---- Фрагмент страницы
Кстати, о моей жене Светлане Васильевой. В 1981 году мы с ней решили оформить наши отношения путем записи в книге Записей Актов Гражданского Состояния Черемушкинского района г. Москвы (с 1982 года – Брежневский район, с 1989 – снова Черемушкинский). Дело было 13 февраля, в пятницу, Россия в это время еще покрыта обычно снеговым покровом, и Пригов, который жил рядом с ЗАГСом, явился на бракосочетание в своей знаменитой шапке с подвязанными на затылке ушами, сапожках, в которые были заправлены черные штаны, и самиздатским сборничком стихов, где были следующие строки:
Женись, Попов! А мы посмотрим
Присмотримся со стороны
Женися, коли предусмотрен
Законодательством страны
Такой порядок оформленья
Любви материи живой
В нем дышит принцип мировой:
Что не оформлено – то тленье.
Цитирую с сохранением приговской орфографии по изданию: Попов Е.Душа патриота, или Различные послания к Ферфичкину. М.: Текст, 1994. Где описано, как мы с Д. А. в день смерти упомянутого Брежнева гуляем по Москве, пытаясь пробраться к его гробу, дабы лично убедиться, что он действительно умер. Уникальное, между прочими, было издание «на троих», со стихами Пригова и рисунками гениального графика Славы Сысоева, который в свое время получил два года за свои карикатуры, а теперь находится примерно там же, где и Брежнев, где и Дмитрий Александрович, где и все мы будем.
Свидетелями на церемонии были Белла Ахатовна Ахмадулина и Инна Натановна Соловьева. Борис Асафович Мессерер расстелил прямо на уличном снегу синюю скатерку, подарок Сергея Иосифовича Параджанова, застреляло шампанское, дамы все поголовно почему-то были в черном и рыдали. «Сектанты женятся», – говорили прохожие.
--------
---- Исходные данные
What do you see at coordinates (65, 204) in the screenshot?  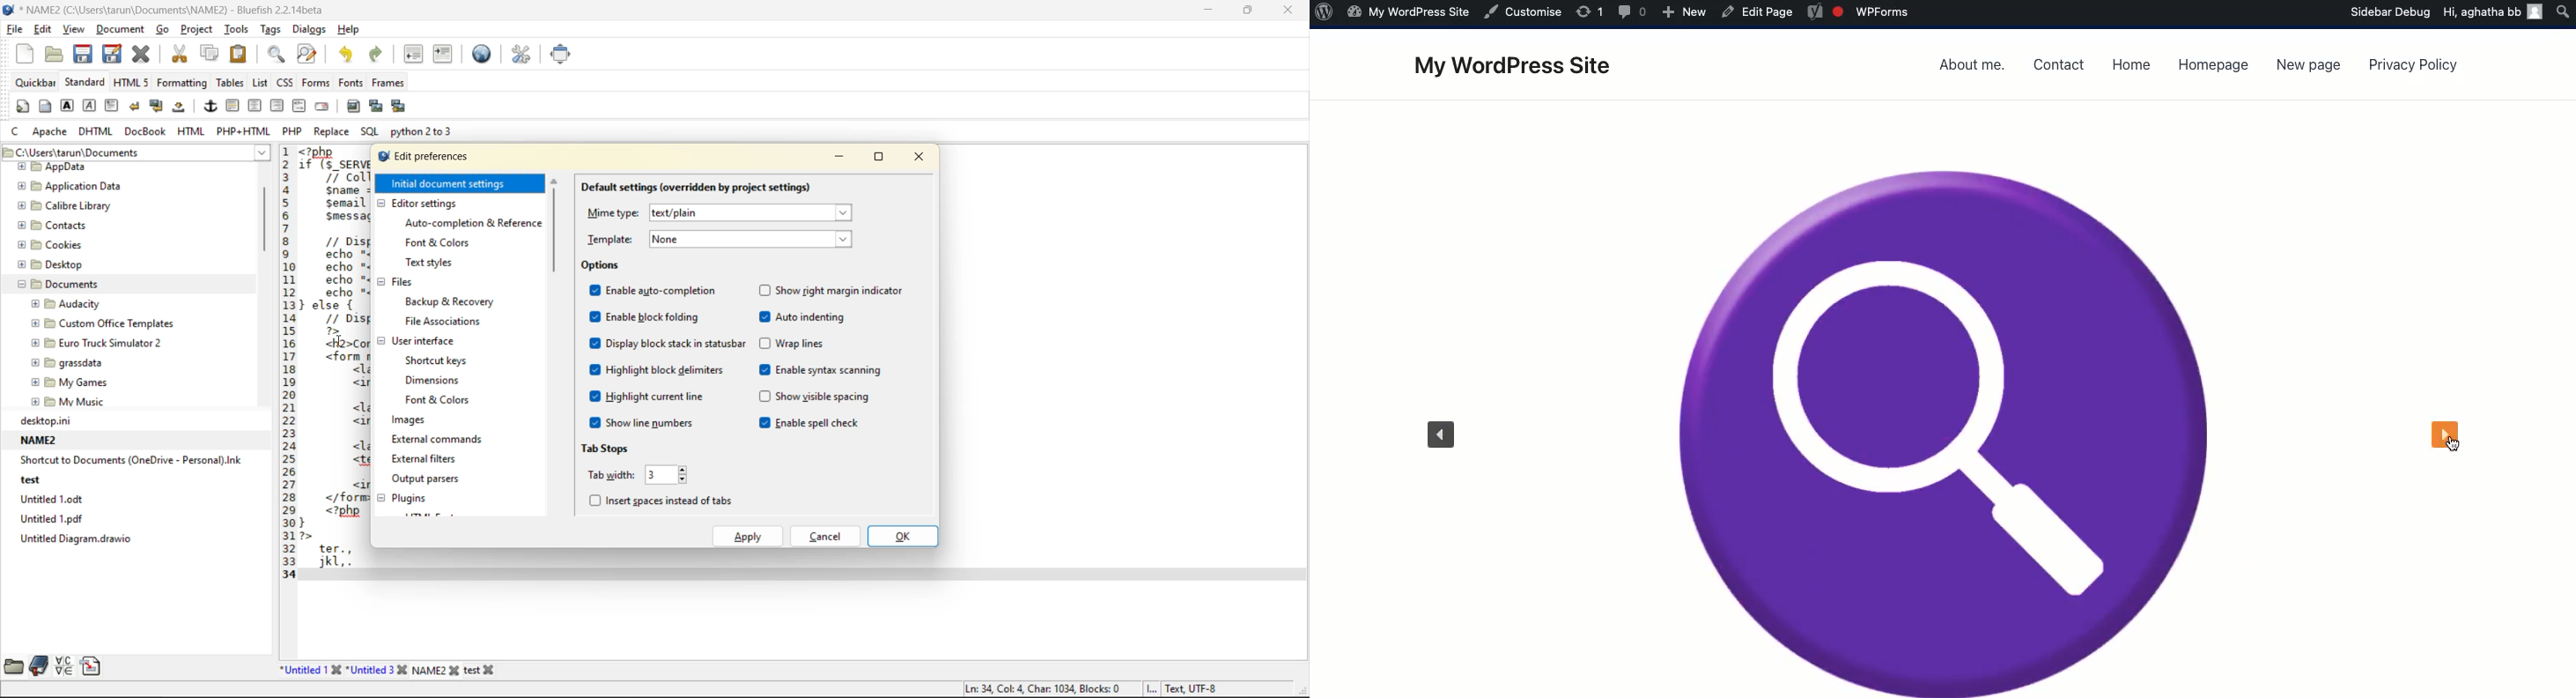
--------
### Суть задания
Кто, по фрагменту страницы, был свидетелем на церемонии бракосочетания? Данные взяты из другого источника.

### Ответ
Белла Ахатовна Ахмадулина и Инна Натановна Соловьева.